[begin EXTRACTED DATA]
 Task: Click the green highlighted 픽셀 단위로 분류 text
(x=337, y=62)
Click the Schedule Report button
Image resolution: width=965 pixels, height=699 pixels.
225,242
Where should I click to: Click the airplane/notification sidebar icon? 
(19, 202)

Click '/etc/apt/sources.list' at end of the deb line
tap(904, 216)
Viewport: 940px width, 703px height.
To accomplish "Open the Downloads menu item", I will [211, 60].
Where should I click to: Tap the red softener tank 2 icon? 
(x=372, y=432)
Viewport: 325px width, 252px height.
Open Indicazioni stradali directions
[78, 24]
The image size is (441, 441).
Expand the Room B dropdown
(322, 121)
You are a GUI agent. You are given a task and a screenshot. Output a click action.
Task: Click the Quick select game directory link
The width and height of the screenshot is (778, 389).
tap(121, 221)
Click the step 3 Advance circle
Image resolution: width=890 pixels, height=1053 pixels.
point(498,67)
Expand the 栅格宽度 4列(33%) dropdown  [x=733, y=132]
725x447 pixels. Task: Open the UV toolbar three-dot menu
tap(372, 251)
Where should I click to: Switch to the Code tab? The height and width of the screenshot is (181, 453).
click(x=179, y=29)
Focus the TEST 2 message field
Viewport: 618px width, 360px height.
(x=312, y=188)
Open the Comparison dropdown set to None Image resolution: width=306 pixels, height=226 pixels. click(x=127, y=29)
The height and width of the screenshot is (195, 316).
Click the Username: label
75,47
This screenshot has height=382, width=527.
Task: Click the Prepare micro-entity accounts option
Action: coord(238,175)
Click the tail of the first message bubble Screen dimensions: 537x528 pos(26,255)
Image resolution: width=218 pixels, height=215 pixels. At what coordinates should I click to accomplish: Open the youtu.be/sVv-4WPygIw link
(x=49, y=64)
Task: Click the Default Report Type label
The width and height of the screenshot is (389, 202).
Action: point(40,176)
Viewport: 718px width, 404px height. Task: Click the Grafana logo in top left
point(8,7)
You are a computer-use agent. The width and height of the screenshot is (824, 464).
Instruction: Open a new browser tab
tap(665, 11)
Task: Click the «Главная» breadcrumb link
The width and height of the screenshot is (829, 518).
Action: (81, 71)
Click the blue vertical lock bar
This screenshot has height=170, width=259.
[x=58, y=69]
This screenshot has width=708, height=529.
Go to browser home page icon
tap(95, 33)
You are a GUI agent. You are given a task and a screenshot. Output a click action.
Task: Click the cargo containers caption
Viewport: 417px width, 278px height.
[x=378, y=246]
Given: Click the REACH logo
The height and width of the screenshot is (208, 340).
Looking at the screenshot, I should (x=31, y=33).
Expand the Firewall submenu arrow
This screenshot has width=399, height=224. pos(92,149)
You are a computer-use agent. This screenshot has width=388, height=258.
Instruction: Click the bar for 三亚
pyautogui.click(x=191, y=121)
[end EXTRACTED DATA]
Put the records in the stretch from the line containing "Click the tail" through the line containing "tap(665, 11)" into a two-column CSV with the columns text and answer, one row per record. Put each value in one quoted field and turn any line breaks into spaces.

text,answer
"Click the tail of the first message bubble Screen dimensions: 537x528","pos(26,255)"
"Image resolution: width=218 pixels, height=215 pixels. At what coordinates should I click to accomplish: Open the youtu.be/sVv-4WPygIw link","(x=49, y=64)"
"Task: Click the Default Report Type label The width and height of the screenshot is (389, 202).","Action: point(40,176)"
"Viewport: 718px width, 404px height. Task: Click the Grafana logo in top left","point(8,7)"
"You are a computer-use agent. The width and height of the screenshot is (824, 464). Instruction: Open a new browser tab","tap(665, 11)"